### What is needed
The whole listing should be retyped word for word, apart from the pictures it holds.

### Records supplied
============================================================
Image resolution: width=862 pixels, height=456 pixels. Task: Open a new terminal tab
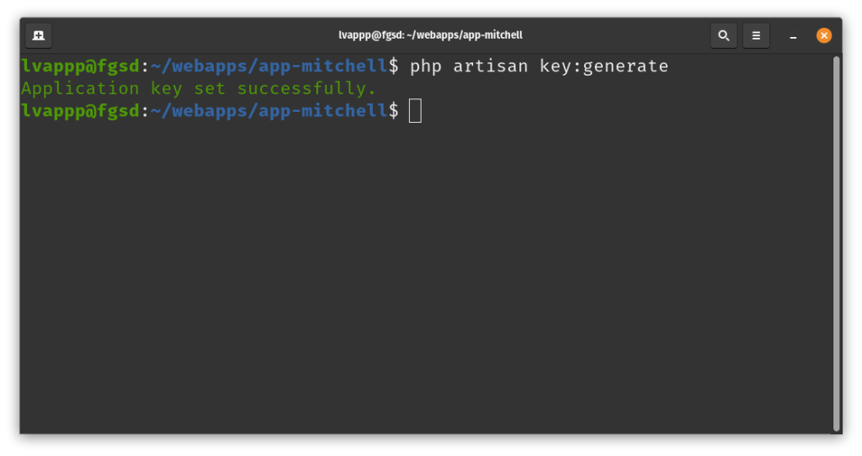tap(39, 35)
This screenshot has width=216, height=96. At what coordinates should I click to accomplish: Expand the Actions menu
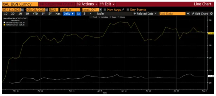point(87,4)
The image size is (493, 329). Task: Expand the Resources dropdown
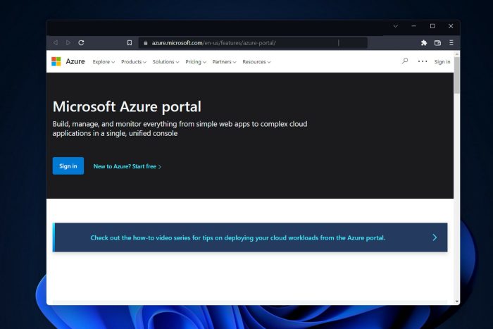[x=256, y=62]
============================================================
### Result for this exercise
Image resolution: width=862 pixels, height=456 pixels. Task: Open a new terminal tab
tap(39, 35)
This screenshot has width=216, height=96. At what coordinates should I click to accomplish: Expand the Actions menu
point(87,4)
The image size is (493, 329). Task: Expand the Resources dropdown
[x=256, y=62]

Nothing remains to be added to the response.